На этот раз он не мог найти верной оценки своему труду.

Он работал дальше. Вяло, неуверенно. Может, из-за того, что не было возможности увидеть Люсю? Эта мысль убивала все, не давала сосредоточиться на деле.

Как-то утром он долго перебирал эскизы, потом убирал в мастерской, потом сел у окна и задумался. Он вдруг почувствовал, что ему больше ничего не хочется. Курил, расхаживал по мастерской, ожидая толчка, движения в себе — но их не было.

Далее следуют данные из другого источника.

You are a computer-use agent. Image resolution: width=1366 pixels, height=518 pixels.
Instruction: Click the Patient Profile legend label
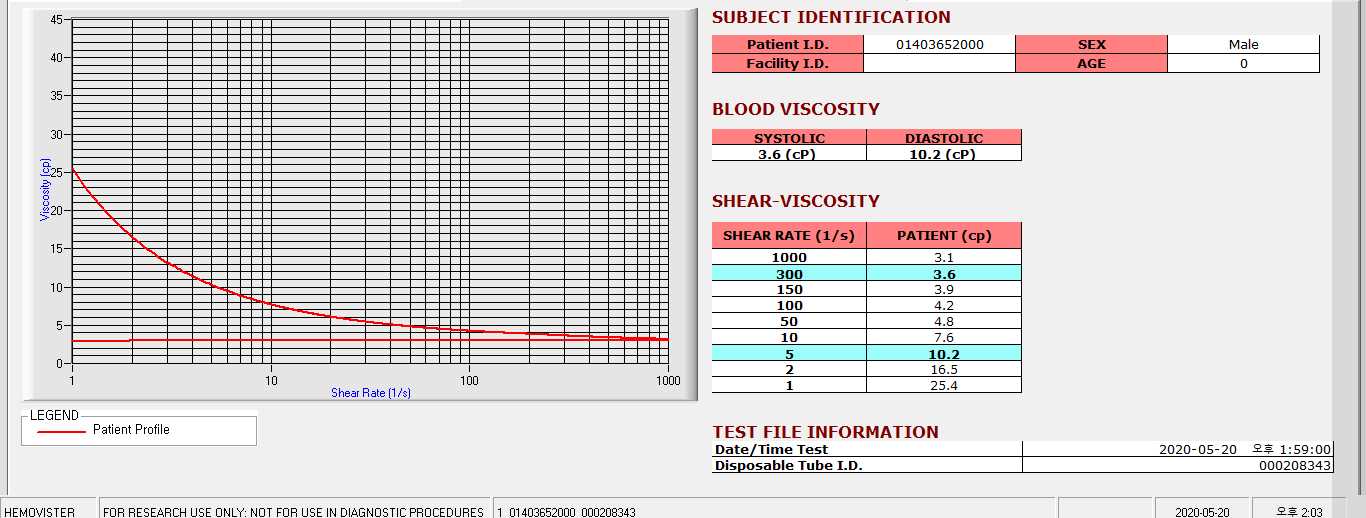(131, 429)
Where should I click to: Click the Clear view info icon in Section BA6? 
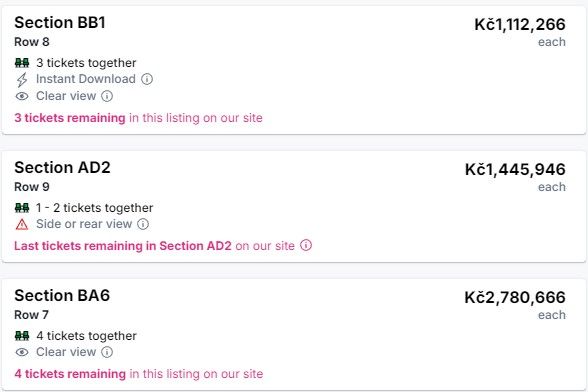pyautogui.click(x=107, y=352)
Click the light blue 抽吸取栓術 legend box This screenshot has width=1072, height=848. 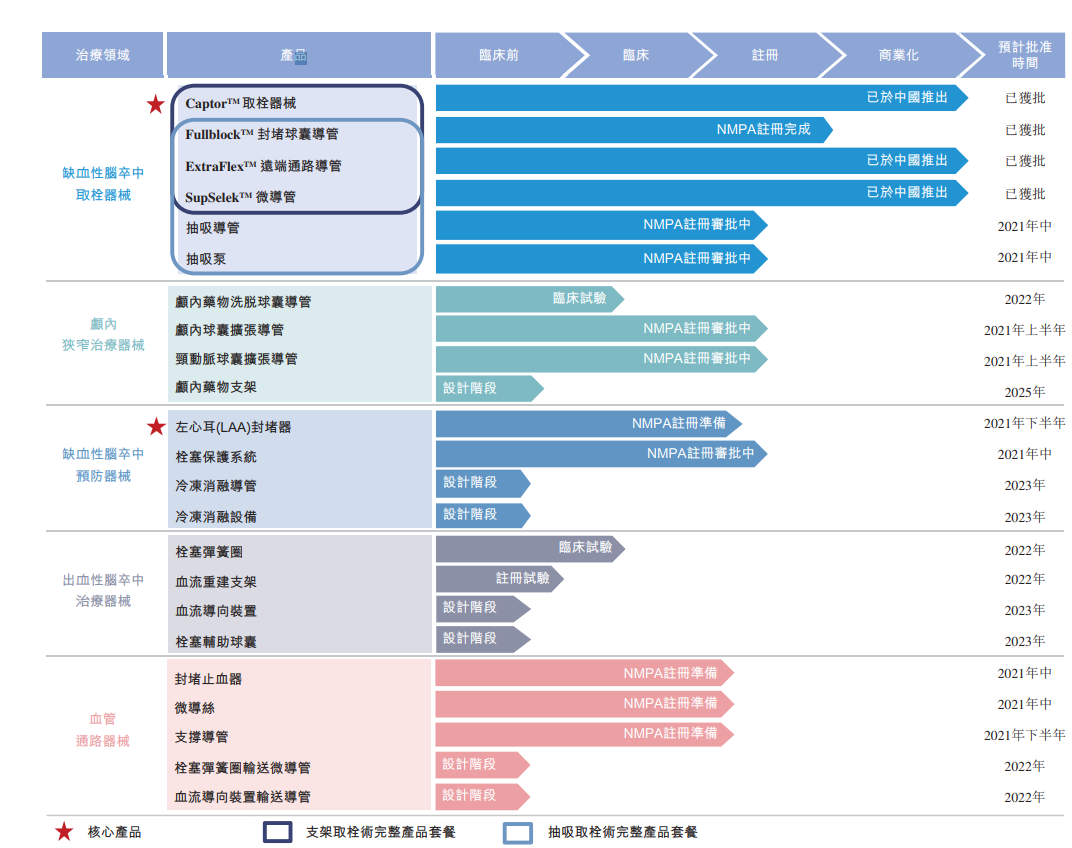pyautogui.click(x=517, y=831)

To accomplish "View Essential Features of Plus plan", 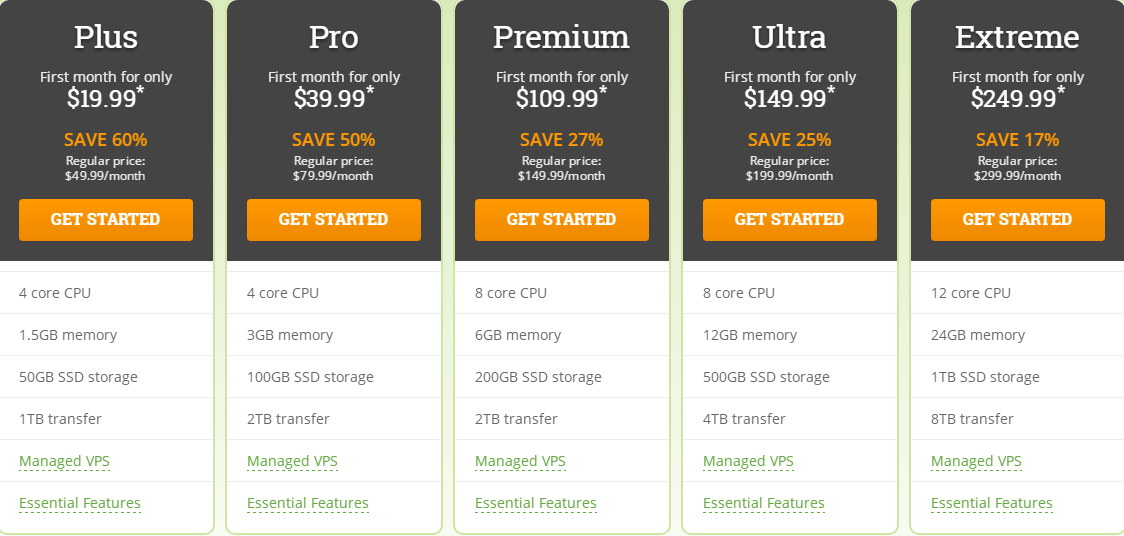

Он понял, что уже и не будет. Внезапно проявилась пленка памяти, и на ней проступили черные контуры: «Академика», Кобки, «Старика в задумчивости», Петра, Люси… Он зажмурился и на мгновение представил себе дорогу, широкую дорогу, которая поворачивала в сторону и возвращалась на круги своя за его спиной. Это не было призраком, ведь материальной дороги он не видел, это была игра воображения, его подсказка.

Долина затосковал. Заболело сердце, ядовитая горечь подступила к горлу — это было презрение к себе, самоедство, почти самоубийство. Мы часто называем себя слабаками, ничтожествами, бездарями, но, даже называя себя так мысленно, играем с собой, чтобы или подхлестнуть, или вызвать к себе сочувствие. Долина знал, что жалеть ему себя и подхлестывать ни к чему.